His Dream of the Skyland

His Dream of the Skyland Graphic Novel Review

Gestalt Comics, 2015
Story: Anne Opotowsky
Art: Aya Morton

Magical realism doesn’t get much service when it comes to comics, a medium that’s all too often used to tell only the most literal of stories. Sure, there are numerous exceptions; Charles Burns’ Black Hole, and Daniel Clowes’ Like a Velvet Glove Cast in Iron spring to mind. But the one thing I kept thinking as I read His Dream of the Skyland was how refreshingly ethereal and existential Anne Opotowsky and Aya Morton’s approach to comic book storytelling is.

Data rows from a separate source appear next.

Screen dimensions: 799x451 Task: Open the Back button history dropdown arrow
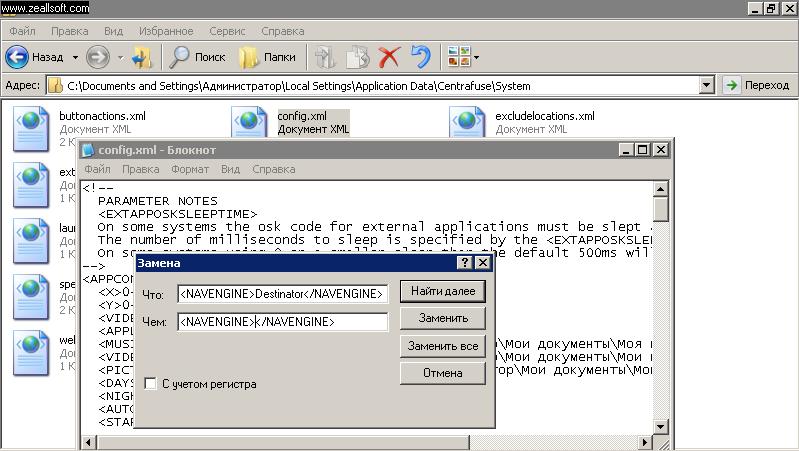[x=71, y=58]

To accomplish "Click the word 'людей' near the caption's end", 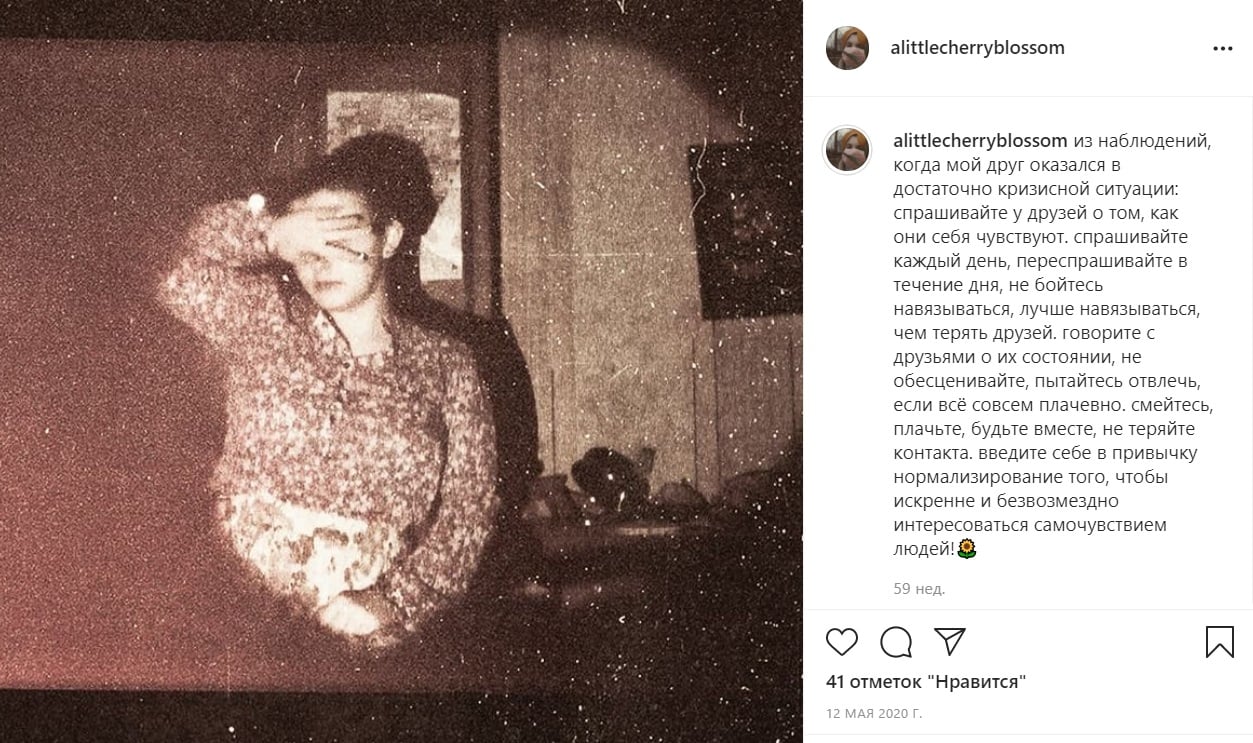I will click(x=922, y=549).
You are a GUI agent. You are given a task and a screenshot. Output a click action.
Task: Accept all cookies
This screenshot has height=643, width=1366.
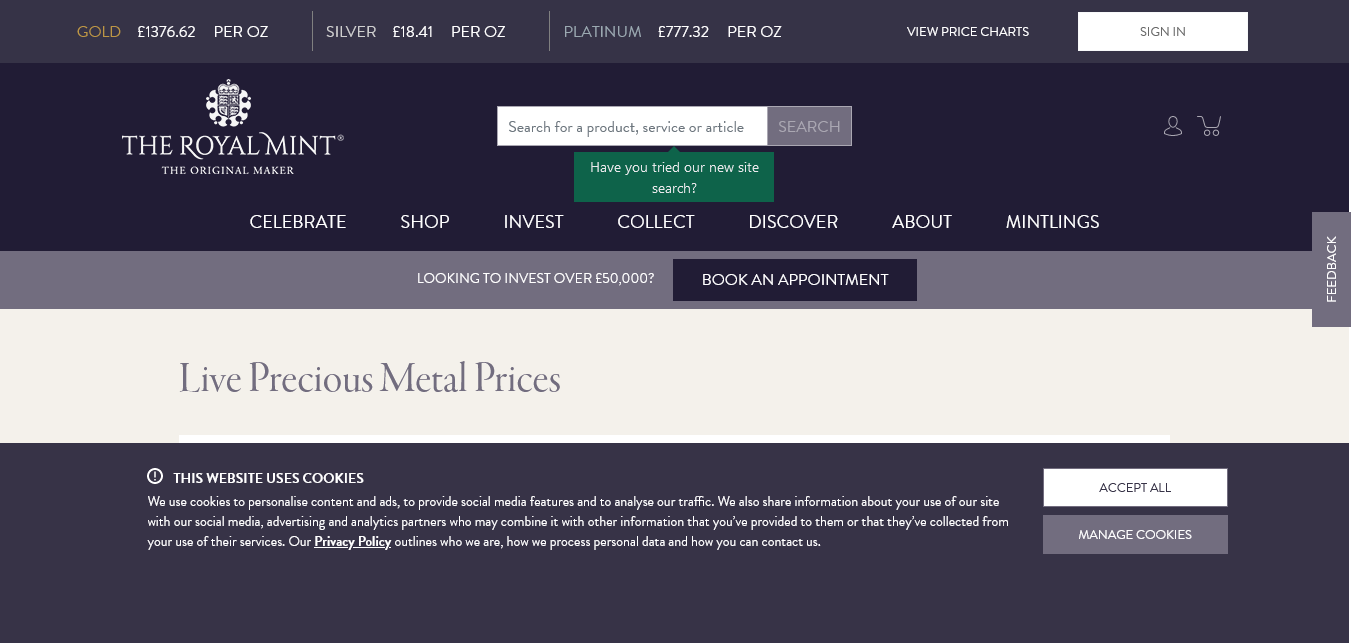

This first volume in Opotowsky’s epic 20s-set Hong Kong trilogy The Walled City, His Dream of the Skyland follows amateur acrobat Lu Song. Song’s devotion to his new position at the dead letter office takes him to the Walled City of Kowloon, the ungoverned Chinese settlement that is inhabited by “untouchables” and threatened by the Triads. Kowloon Walled City was demolished in 1994, and if you aren’t familiar with the city, or even remotely interested in it, I urge you to look it up on Google images. It’s the stuff of grandest fantasy, and equally depressing when you take into account the number of lives that subsisted in squalor there.

https://www.youtube.com/watch?v=098BBEc7Lqw

As Song and his two friends are drawn into petty crime and the plight of the sectioned underclass, Opotowsky’s tale pans out to reveal a multi-tiered tale of fleeting innocence, child theft, criminal acquisition, opium addiction and the earliest days of Kowloon’s illegal ghetto. It’s no small coincidence that the three central characters are interested in illusions, with Song’s poverty-stricken reality subsiding into dreamlike sequences and surreal moments that may or may not have longstanding significance in Opotowsky’s sprawling and ambitious plot.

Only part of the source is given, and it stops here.